TASK PROMPT:
The data must be written out once more, precisely as given.

Stored dataset items

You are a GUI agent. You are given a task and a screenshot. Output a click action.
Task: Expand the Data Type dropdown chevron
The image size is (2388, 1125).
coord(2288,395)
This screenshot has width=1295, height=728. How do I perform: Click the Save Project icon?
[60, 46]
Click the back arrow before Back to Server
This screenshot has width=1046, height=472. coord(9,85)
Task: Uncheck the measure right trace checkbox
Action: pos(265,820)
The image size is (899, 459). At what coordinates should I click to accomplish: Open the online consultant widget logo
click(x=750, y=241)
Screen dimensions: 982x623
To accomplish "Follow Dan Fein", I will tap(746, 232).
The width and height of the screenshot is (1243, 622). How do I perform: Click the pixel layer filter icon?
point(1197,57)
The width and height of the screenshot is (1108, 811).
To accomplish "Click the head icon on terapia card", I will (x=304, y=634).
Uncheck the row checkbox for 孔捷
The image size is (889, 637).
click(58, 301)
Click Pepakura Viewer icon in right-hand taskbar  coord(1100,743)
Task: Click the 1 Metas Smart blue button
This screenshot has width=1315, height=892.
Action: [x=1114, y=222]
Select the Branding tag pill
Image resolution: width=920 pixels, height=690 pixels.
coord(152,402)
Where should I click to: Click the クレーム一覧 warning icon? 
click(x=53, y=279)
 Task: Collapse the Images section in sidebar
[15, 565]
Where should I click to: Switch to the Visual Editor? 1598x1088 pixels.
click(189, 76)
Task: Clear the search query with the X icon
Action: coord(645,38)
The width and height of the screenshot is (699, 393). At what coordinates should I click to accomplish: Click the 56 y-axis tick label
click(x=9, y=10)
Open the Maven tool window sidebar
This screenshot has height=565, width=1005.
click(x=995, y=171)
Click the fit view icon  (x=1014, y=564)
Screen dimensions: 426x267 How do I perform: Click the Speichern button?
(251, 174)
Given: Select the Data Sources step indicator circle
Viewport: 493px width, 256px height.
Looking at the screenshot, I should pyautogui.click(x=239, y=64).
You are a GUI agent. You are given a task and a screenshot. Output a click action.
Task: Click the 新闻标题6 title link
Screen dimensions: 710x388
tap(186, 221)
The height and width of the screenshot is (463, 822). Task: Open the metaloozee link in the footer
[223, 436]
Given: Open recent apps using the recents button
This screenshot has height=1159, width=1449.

ANSWER TO THE PROBLEM:
You are a GUI agent. You are given a task and a screenshot. Output a click action.
Task: Expand the Data Type dropdown chevron
The image size is (2388, 1125).
coord(2288,395)
This screenshot has width=1295, height=728. How do I perform: Click the Save Project icon?
[60, 46]
Click the back arrow before Back to Server
This screenshot has width=1046, height=472. coord(9,85)
Task: Uncheck the measure right trace checkbox
Action: pos(265,820)
The image size is (899, 459). At what coordinates should I click to accomplish: Open the online consultant widget logo
click(x=750, y=241)
Screen dimensions: 982x623
To accomplish "Follow Dan Fein", I will tap(746, 232).
The width and height of the screenshot is (1243, 622). How do I perform: Click the pixel layer filter icon?
point(1197,57)
The width and height of the screenshot is (1108, 811).
To accomplish "Click the head icon on terapia card", I will (x=304, y=634).
Uncheck the row checkbox for 孔捷
The image size is (889, 637).
click(58, 301)
Click Pepakura Viewer icon in right-hand taskbar  coord(1100,743)
Task: Click the 1 Metas Smart blue button
This screenshot has width=1315, height=892.
Action: [x=1114, y=222]
Select the Branding tag pill
Image resolution: width=920 pixels, height=690 pixels.
coord(152,402)
Where should I click to: Click the クレーム一覧 warning icon? 
click(x=53, y=279)
 Task: Collapse the Images section in sidebar
[15, 565]
Where should I click to: Switch to the Visual Editor? 1598x1088 pixels.
click(189, 76)
Task: Clear the search query with the X icon
Action: coord(645,38)
The width and height of the screenshot is (699, 393). At what coordinates should I click to accomplish: Click the 56 y-axis tick label
click(x=9, y=10)
Open the Maven tool window sidebar
This screenshot has height=565, width=1005.
click(x=995, y=171)
Click the fit view icon  (x=1014, y=564)
Screen dimensions: 426x267 How do I perform: Click the Speichern button?
(251, 174)
Given: Select the Data Sources step indicator circle
Viewport: 493px width, 256px height.
Looking at the screenshot, I should pyautogui.click(x=239, y=64).
You are a GUI agent. You are given a task and a screenshot. Output a click action.
Task: Click the 新闻标题6 title link
Screen dimensions: 710x388
tap(186, 221)
The height and width of the screenshot is (463, 822). Task: Open the metaloozee link in the footer
[223, 436]
Given: Open recent apps using the recents button
This screenshot has height=1159, width=1449.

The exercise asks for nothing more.